The big myth about Brokeback Mountain is that it's a gay cowboy movie. I'm not saying that to downplay the film's gay content, and I'm not making the pedantic point that the cowboys are actually shepherds. (That distinction may be significant in real life, but in Hollywood, as in Nashville, all you need to be a cowboy is the right kind of hat.) I'm saying it isn't a cowboy movie, a distinct genre whose motifs we all know. Ang Lee's film falls into a different tradition, that subgenre of romance in which a couple that wants to be united faces a seemingly impenetrable barrier: They're married to different people, or they come from different social classes, or they're on a big boat that's about to sink, or they come from different social classes and they're on a big boat that's about to sink, or one of them is a self-absorbed playboy who inadvertently causes the death of his would-be girlfriend's husband and then accidentally blinds her. (They made that last one twice.) Sometimes the lovers manage to overcome those obstacles and sometimes the affair is doomed, but the story's archetypal quality, from Romeo and Juliet through Titanic, is that impassable wall, that impossible longing.

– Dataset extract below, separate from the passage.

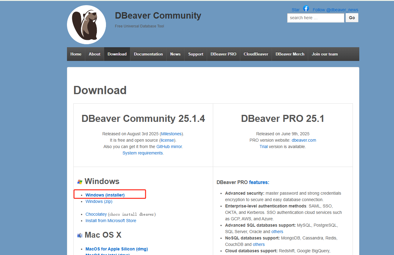The width and height of the screenshot is (394, 255).
Task: Open the Documentation tab
Action: [148, 54]
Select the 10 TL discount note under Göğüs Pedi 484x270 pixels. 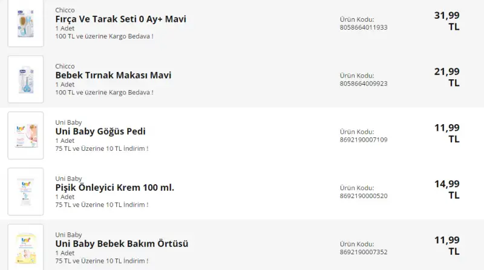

If the couples in such sagas are traditionally heterosexual, their audience has always included a disproportionate number of gays, presumably because they find the idea of forbidden love particularly resonant. There are reasons why, say, the soapy dramas Douglas Sirk made in the '50s became iconic in the queer community, influencing gay directors from Rainer Werner Fassbinder to Pedro Almadovar to Todd Haynes. Like Far from Heaven, Haynes' uneven tribute to Sirk, Brokeback takes a template that has always suggested the closet and makes it literally about the closet.
This suits Lee, a literal-minded director whose recent specialty has been to build arty middlebrow confections out of watered-down genre material: the kung fu flick (Crouching Tiger, Hidden Dragon), the superhero movie (Hulk), and now this fragile fusion of the western and the weepie. There are three chief differences between Brokeback and Lee's last two features: It has less portentous dialogue, it has more portentous symbolism, and it puts poorly lit sex scenes where the poorly lit fight scenes used to be. I'm not a devotee of the romantic tear-jerker myself, but I can see a distinction between Sirk's better melodramas, dreamlike stories that invite the audience to find a garbled reflection of their inner lives onscreen, and a movie like Brokeback Mountain, which is too literal to be a dreamscape, too careless to be realistic (how did a country record released in 1988 end up in a jukebox in 1978?), and too timid to be a bold political statement. The best thing it has going for it is the photography, and I never cared for the Out of Africa school of filmmaking that confuses a coffee-table book with a movie.
But it's fun to watch critics embrace it. The paradigmatic positive review came from Kenneth Turan of The Los Angeles Times, who called the picture "a deeply felt, emotional love story that deals with the uncharted, mysterious ways of the human heart just as so many mainstream films have before it. The two lovers here just happen to be men." The "just happen" locution offended Daniel Mendelsohn, who collected several such statements in The New York Review of Books and argued they were an attempt to pretend there's nothing especially gay about the story. To me they sound more like liberal self-congratulation, an upgraded version of the fellow who makes a show of declaiming his color-blindness. ("They were men? Frankly, I never noticed.")
But there's another possibility. What if the movie really is striking a universal chord? What if heterosexual audiences are projecting themselves onto these sheepherders the same way gay audiences once projected themselves onto Rock Hudson and Jane Wyman? That would make for some gloriously complicated sexual politics. But it isn't the sort of thing to stress if you want to win an Oscar. The Academy prefers its politics predigested.